ADVERTISEMENT

Rupee defence dented as Rs 12,000 crore RBI bond sale falls short

The Reserve Bank of India's (RBI) effort to support the rupee by sucking liquidity from the market through a Rs 12,000 crore bond sale fell short on Thursday as it accepted just over one-fifth of the bids, adding pressure on it to find other ways to mop up the currency.

The open market operation (OMO) was part of the RBI's three-pronged plan unveiled late on Monday to prop up the rupee that has lost about 10 per cent against the dollar since the start of May.

But the other steps, including hiking short-term rates by 200 basis points or 2 per cent, sent bond yields surging, creating a mismatch in pricing demands. In Thursday's OMO, the RBI accepted bids for just Rs 2,532 crore.

"This does complicate the RBI's task of managing rupee through the liquidity channel," said Rohit Arora, emerging market rate strategist at Barclays Capital in Singapore.

"We expect it to continue doing more OMO sales in the near term. The other option to stabilize the rupee for the government is to issue an offshore bond," he said.

Whatever measures the central bank takes are liable to be little more than short-term fixes, as the rupee's weakness stems from a record high current account deficit.

The currency's vulnerability was laid bare by the sea-change in global capital flows following speculation that the U.S. Federal Reserve would begin to wind down its money-printing stimulus programme later this year, which convinced investors to pull money out of riskier assets.

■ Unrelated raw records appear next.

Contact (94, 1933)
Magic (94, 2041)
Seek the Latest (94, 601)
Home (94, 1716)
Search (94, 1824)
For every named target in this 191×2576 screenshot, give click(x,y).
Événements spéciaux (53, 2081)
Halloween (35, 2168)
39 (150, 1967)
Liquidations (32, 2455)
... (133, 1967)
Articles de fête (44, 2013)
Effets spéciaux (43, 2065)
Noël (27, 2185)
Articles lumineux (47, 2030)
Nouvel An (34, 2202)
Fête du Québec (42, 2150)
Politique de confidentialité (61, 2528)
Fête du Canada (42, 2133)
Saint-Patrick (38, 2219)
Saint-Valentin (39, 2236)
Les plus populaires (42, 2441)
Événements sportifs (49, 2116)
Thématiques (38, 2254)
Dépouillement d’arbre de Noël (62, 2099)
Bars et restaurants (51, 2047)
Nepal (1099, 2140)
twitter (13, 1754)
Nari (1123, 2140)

While trying to conserve its currency reserves, equivalent to just seven months of imports, the RBI has sought to limit avenues for speculation against the currency, to buy time for Prime Minister Manmohan Singh's government to come up with measures to reduce the external deficits.

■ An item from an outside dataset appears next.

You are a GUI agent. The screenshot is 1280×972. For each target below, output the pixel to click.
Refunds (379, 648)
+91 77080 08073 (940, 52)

A relaxation of rules for foreign direct investment (FDI) announced on Tuesday for several industries, including telecommmunications, failed to give big boost to sentiment.

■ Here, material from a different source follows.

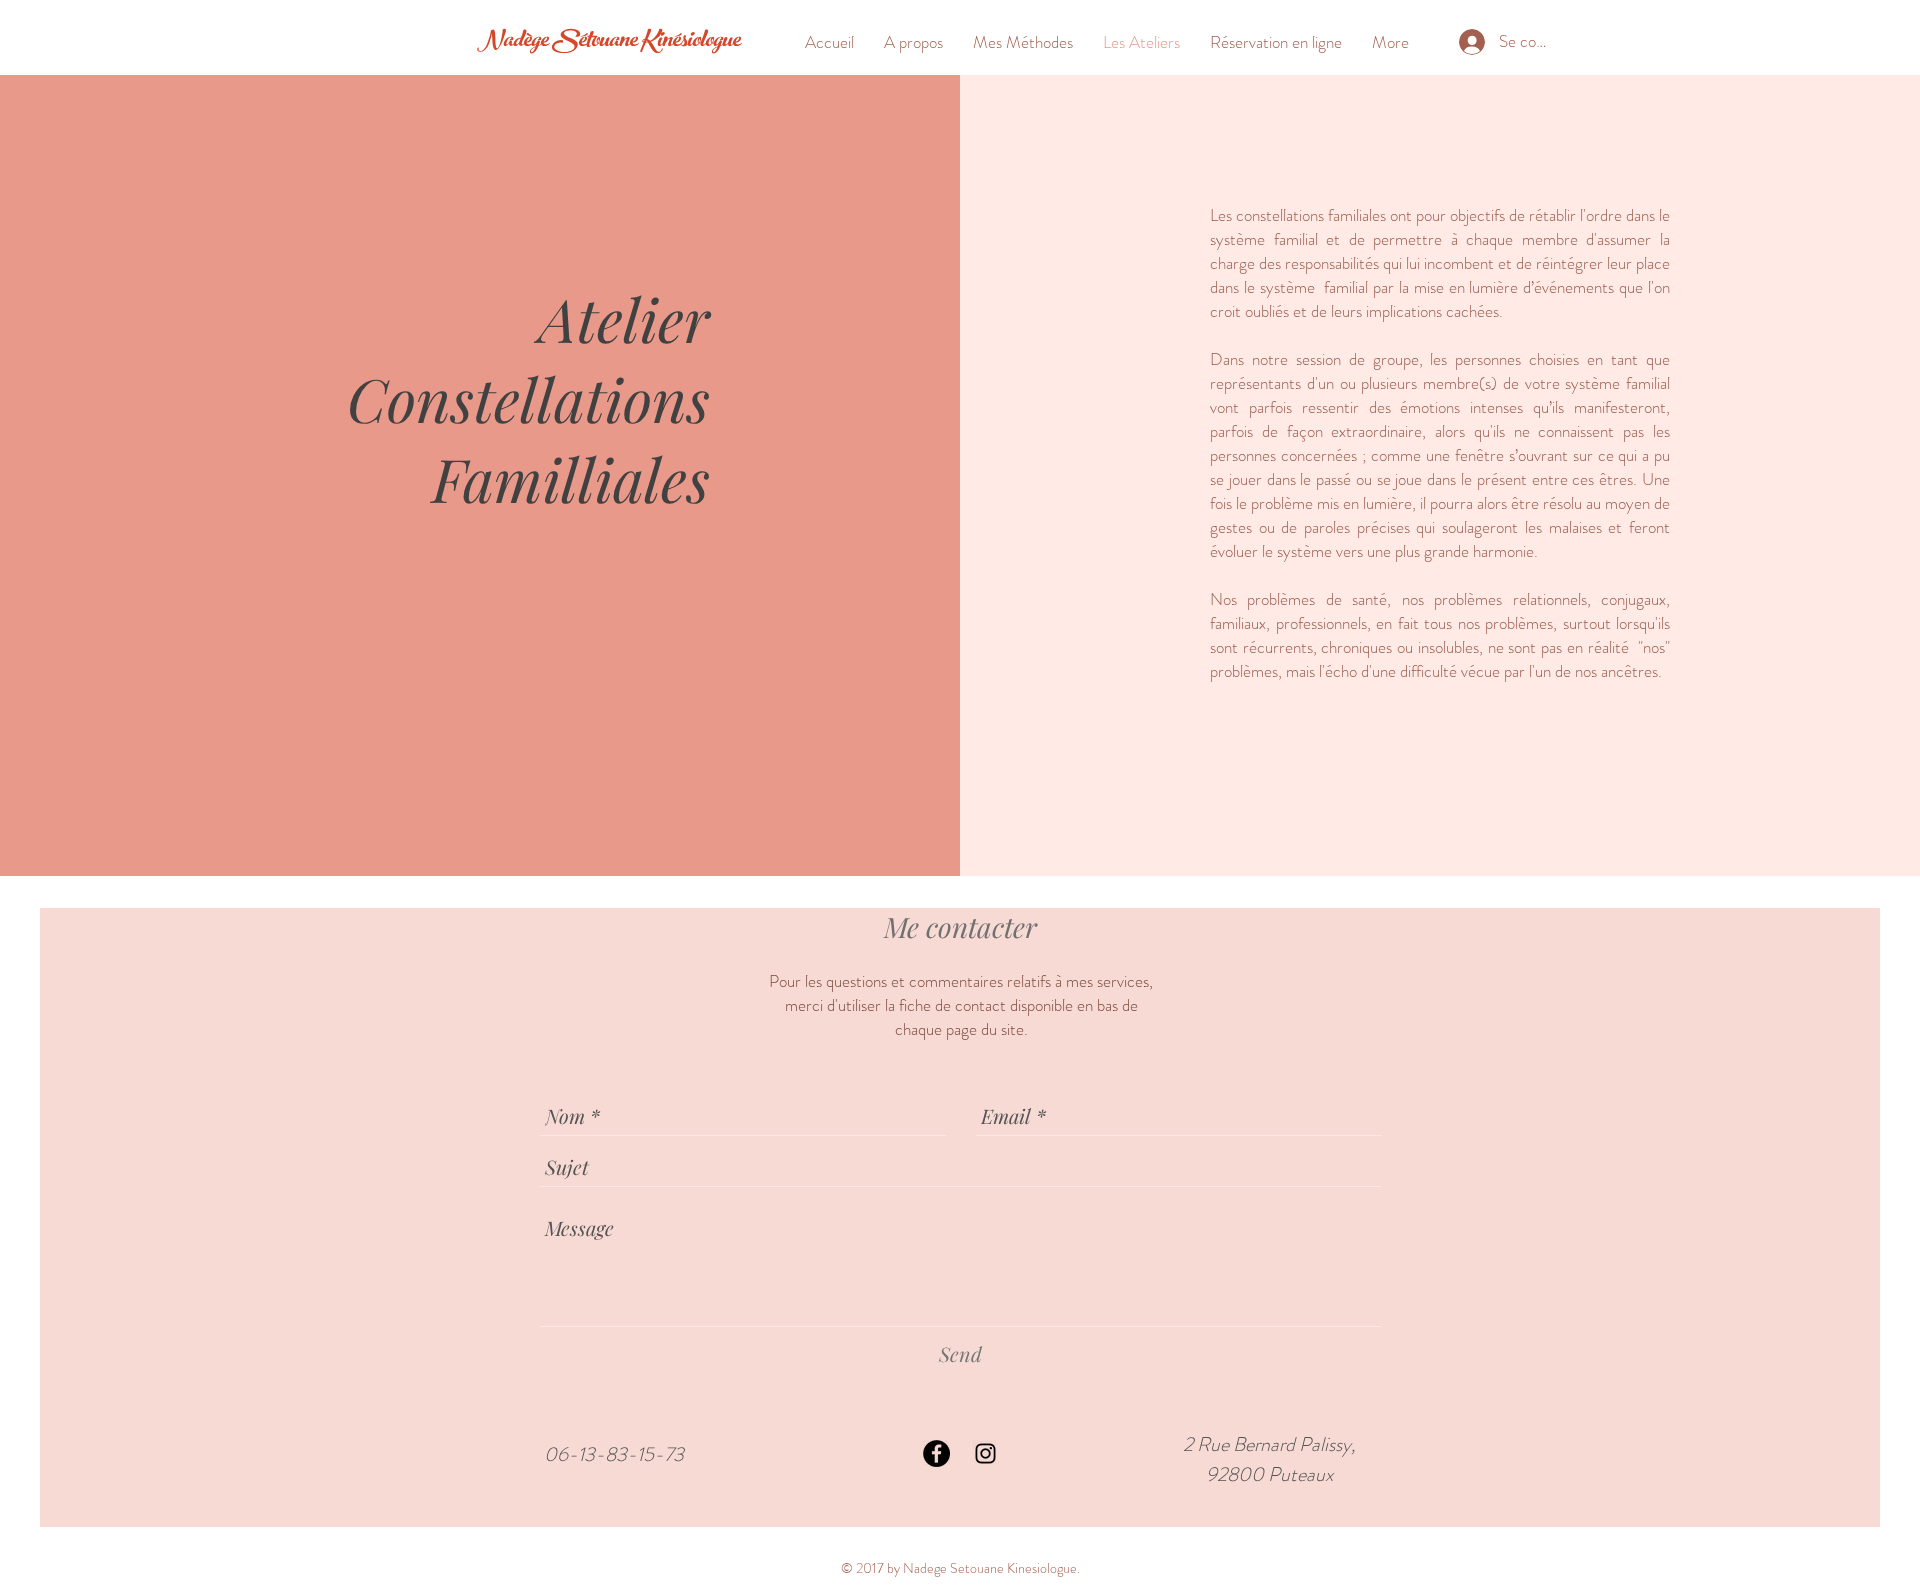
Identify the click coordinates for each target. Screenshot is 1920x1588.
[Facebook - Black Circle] (936, 1453)
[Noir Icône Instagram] (985, 1453)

Besides further OMOs, the RBI could try to pressure New Delhi to bite the bullet and accept less-favourable pricing at its bond sales in order to drain liquidity. The next such sale is due Friday. On Wednesday, the RBI rejected all bids in a Rs 12,000 crore Treasury bill auction on the government's behalf.

India is also contemplating a sovereign bond issue in order to attract inflows and prop up the rupee. An increase in the RBI's policy repo rate at its July 30 review, once unthinkable, has also become an outside prospect, as has an increase in the cash reserve ratio for banks.

"The RBI's rejection of bids at the OMO and the treasury bill auction suggests it does not want yields to rise too much, but only wants to drain liquidity. The only option before it now looks like an at least 50 bps CRR hike on July 30," said Baljinder Singh, a bond dealer with Andhra Bank.

The rupee, meanwhile, weakened further on Thursday and is close to losing all of the gains made since the central bank's bold and unexpected measures on Monday, which rattled markets and led some economists to cut their growth forecasts for Asia's third-largest economy.

The currency ended at 59.67/68 to the dollar, from a previous close of 59.34/35. It hit an all-time low of 61.21 on July 8 as investors fret about the current account deficit and a lack of structural reforms in an economy growing at a decade low of 5 per cent.

Government bond yields eased on Thursday after the RBI's bond sale, with the benchmark 10-year bond yield dropping 6 basis points on the day to 7.99 per cent. Yields are still up 44 basis points from before Monday night's measures.

The hike in short-term interest has virtually shut the market in commercial bonds and short-term bonds used through which companies and banks raise short-term funds.

Foreign investors sold more than $200 million in Indian debt and stocks on Tuesday and Wednesday. Indian stocks gained about 1 per cent on Thursday.